== INPUT ROWS ==
━━━━━━━━━━━━━━━━

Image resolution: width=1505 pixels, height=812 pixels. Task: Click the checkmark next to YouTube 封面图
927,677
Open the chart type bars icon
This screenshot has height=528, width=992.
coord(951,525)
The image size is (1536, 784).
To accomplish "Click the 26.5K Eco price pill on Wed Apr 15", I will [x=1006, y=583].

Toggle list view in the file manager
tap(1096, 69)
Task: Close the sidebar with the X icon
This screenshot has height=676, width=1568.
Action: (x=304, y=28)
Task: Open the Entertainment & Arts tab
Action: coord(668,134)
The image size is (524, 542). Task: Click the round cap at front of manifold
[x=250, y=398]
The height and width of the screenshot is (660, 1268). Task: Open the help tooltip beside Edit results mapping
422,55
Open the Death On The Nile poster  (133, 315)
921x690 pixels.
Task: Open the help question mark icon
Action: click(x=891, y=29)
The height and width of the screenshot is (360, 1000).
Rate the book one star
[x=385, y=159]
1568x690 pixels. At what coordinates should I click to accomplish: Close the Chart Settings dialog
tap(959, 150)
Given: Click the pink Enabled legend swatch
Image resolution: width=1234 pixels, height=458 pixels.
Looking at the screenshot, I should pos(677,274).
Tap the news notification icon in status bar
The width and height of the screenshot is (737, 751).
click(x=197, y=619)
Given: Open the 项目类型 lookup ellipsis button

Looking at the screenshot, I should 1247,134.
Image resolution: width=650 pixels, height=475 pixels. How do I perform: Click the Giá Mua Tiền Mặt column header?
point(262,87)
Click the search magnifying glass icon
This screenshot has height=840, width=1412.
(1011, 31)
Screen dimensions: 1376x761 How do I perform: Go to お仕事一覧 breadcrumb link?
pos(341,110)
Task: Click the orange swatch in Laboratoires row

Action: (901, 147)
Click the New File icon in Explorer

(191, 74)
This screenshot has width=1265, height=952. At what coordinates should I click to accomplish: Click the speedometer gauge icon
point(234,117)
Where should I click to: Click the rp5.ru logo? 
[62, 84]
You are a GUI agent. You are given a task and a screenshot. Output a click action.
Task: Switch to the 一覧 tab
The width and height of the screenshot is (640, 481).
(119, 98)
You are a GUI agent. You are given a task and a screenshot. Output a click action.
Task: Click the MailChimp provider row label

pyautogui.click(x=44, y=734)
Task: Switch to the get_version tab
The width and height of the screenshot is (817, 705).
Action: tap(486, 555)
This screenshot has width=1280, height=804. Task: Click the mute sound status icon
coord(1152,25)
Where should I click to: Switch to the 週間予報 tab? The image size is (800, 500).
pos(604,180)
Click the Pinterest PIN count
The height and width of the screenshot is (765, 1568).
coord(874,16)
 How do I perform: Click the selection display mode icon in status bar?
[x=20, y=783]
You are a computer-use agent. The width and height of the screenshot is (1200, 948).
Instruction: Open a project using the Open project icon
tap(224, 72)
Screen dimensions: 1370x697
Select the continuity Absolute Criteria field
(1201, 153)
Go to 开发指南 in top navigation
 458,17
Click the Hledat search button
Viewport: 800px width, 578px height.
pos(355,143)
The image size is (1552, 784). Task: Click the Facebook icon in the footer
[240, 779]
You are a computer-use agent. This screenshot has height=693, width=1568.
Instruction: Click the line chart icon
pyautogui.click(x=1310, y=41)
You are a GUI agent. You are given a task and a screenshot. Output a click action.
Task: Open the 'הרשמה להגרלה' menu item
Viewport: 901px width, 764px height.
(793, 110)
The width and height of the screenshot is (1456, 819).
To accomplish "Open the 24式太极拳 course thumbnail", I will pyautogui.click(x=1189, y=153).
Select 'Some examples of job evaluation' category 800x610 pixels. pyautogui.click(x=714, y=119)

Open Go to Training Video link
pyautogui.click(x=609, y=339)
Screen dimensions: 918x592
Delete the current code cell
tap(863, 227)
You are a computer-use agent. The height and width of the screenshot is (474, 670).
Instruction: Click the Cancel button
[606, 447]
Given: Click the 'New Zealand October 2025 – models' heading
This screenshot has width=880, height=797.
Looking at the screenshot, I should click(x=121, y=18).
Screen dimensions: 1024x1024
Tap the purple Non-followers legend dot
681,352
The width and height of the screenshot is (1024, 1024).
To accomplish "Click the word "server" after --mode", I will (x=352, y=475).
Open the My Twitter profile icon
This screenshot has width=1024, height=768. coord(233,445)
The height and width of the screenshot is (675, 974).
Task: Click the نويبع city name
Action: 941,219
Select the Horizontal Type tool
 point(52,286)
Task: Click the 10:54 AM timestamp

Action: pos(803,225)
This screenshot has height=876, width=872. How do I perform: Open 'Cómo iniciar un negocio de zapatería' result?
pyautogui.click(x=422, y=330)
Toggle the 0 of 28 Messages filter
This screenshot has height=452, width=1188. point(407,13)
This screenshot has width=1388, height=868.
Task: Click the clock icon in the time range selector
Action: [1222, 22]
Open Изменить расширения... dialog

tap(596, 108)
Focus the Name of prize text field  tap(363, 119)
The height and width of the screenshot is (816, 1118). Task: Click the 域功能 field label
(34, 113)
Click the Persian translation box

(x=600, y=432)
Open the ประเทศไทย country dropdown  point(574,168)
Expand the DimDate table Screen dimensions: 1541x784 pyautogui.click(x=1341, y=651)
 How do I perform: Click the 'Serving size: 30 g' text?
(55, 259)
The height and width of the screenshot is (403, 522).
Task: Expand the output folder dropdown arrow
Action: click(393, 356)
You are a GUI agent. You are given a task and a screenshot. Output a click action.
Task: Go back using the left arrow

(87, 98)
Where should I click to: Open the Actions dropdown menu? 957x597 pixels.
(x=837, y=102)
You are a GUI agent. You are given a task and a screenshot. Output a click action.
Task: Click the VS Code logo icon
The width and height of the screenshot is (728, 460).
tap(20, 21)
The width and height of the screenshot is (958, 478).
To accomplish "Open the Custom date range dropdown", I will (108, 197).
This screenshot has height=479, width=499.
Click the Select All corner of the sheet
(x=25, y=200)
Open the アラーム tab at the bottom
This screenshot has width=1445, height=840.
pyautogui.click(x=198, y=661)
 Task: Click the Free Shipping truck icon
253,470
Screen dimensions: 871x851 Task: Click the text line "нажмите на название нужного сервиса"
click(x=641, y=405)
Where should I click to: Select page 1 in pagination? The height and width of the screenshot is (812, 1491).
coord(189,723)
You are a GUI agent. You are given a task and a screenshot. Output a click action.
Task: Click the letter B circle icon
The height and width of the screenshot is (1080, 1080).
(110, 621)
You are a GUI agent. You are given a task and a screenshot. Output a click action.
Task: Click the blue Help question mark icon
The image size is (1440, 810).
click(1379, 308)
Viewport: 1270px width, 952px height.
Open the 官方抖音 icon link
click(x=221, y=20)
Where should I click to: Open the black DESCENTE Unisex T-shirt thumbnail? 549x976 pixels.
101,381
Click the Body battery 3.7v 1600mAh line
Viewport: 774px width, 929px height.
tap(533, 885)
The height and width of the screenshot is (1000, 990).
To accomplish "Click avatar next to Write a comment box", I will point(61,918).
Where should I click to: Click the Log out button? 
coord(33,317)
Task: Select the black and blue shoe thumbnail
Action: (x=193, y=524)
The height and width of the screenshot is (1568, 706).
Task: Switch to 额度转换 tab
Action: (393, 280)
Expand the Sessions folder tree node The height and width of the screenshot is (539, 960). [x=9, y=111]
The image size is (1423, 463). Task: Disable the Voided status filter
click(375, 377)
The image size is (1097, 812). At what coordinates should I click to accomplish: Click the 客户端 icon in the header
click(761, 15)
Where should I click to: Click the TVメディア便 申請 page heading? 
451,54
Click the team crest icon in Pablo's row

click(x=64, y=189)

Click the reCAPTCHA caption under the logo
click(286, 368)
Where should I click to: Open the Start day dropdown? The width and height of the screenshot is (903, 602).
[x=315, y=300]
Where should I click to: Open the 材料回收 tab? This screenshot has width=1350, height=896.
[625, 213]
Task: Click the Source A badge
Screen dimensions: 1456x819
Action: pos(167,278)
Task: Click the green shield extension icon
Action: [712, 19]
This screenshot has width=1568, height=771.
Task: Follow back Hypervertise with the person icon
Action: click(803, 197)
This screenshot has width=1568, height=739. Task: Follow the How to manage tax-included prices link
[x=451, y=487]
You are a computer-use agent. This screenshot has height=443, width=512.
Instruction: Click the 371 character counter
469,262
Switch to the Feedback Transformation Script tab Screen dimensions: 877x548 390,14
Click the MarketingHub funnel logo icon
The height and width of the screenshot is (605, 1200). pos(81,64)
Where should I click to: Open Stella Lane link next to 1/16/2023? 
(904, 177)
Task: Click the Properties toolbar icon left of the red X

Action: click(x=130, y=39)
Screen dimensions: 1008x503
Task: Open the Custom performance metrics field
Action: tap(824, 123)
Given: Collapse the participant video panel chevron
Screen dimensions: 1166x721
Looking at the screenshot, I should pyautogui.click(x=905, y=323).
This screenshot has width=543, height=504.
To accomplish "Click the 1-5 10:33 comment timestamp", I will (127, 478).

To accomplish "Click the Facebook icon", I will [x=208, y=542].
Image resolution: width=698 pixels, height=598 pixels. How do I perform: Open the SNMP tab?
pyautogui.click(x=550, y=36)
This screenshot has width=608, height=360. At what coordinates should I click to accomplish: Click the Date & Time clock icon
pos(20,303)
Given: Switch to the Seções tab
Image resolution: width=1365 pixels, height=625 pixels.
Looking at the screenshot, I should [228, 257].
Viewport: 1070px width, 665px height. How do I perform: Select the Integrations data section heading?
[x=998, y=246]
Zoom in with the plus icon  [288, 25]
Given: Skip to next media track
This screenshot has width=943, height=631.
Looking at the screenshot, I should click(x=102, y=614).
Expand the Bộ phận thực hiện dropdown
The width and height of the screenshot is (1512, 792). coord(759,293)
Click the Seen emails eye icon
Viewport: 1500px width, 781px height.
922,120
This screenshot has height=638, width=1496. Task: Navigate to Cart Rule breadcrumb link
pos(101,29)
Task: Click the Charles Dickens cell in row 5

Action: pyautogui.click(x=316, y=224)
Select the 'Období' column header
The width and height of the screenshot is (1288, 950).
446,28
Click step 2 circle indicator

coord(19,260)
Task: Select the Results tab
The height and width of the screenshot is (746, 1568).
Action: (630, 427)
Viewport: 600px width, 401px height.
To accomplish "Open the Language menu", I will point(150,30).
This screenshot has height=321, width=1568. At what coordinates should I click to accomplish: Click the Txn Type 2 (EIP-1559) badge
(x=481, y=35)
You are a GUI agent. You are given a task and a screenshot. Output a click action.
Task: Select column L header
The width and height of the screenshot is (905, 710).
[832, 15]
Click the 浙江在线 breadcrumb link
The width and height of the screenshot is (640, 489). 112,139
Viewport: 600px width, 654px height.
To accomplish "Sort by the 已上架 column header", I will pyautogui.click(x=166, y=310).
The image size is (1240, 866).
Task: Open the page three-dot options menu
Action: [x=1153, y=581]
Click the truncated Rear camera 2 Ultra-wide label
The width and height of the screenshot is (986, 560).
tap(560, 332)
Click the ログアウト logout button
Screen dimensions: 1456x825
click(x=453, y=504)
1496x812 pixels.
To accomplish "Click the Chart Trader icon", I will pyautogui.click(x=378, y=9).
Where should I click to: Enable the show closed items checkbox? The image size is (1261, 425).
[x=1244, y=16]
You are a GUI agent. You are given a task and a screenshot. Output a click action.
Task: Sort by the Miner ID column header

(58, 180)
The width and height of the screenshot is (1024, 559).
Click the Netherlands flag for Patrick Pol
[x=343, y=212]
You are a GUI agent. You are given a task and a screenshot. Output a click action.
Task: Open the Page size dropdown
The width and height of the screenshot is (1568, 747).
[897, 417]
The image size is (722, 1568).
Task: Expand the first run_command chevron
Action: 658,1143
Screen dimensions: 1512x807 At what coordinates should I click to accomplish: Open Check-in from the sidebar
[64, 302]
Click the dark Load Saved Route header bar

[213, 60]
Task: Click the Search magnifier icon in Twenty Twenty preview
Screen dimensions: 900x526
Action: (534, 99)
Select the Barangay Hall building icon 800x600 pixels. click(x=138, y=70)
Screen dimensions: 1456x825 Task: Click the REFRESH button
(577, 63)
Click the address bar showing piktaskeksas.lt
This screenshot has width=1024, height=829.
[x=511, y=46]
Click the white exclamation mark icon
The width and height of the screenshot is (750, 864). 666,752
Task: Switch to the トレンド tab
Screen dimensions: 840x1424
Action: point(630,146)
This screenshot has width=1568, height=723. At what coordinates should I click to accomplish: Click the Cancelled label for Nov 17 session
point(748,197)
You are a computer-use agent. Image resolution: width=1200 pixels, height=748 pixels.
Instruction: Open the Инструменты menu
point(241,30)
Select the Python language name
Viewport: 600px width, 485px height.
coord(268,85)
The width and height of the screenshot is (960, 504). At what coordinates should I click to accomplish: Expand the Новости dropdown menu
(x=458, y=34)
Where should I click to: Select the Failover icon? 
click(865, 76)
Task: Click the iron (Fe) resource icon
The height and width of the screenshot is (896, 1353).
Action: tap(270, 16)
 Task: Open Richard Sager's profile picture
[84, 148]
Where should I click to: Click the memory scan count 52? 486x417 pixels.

━━━━━━━━━━━━━━━━

== INSTRUCTIONS FOR THE TASK ==
Reproduce the items word for word, from the line containing "You are a computer-use agent. Image" through the last line.

== CORRECT RESULT ==
You are a computer-use agent. Image resolution: width=1200 pixels, height=748 pixels.
Instruction: Open the Инструменты menu
point(241,30)
Select the Python language name
Viewport: 600px width, 485px height.
coord(268,85)
The width and height of the screenshot is (960, 504). At what coordinates should I click to accomplish: Expand the Новости dropdown menu
(x=458, y=34)
Where should I click to: Select the Failover icon? 
click(865, 76)
Task: Click the iron (Fe) resource icon
The height and width of the screenshot is (896, 1353).
Action: tap(270, 16)
 Task: Open Richard Sager's profile picture
[84, 148]
Where should I click to: Click the memory scan count 52? 486x417 pixels.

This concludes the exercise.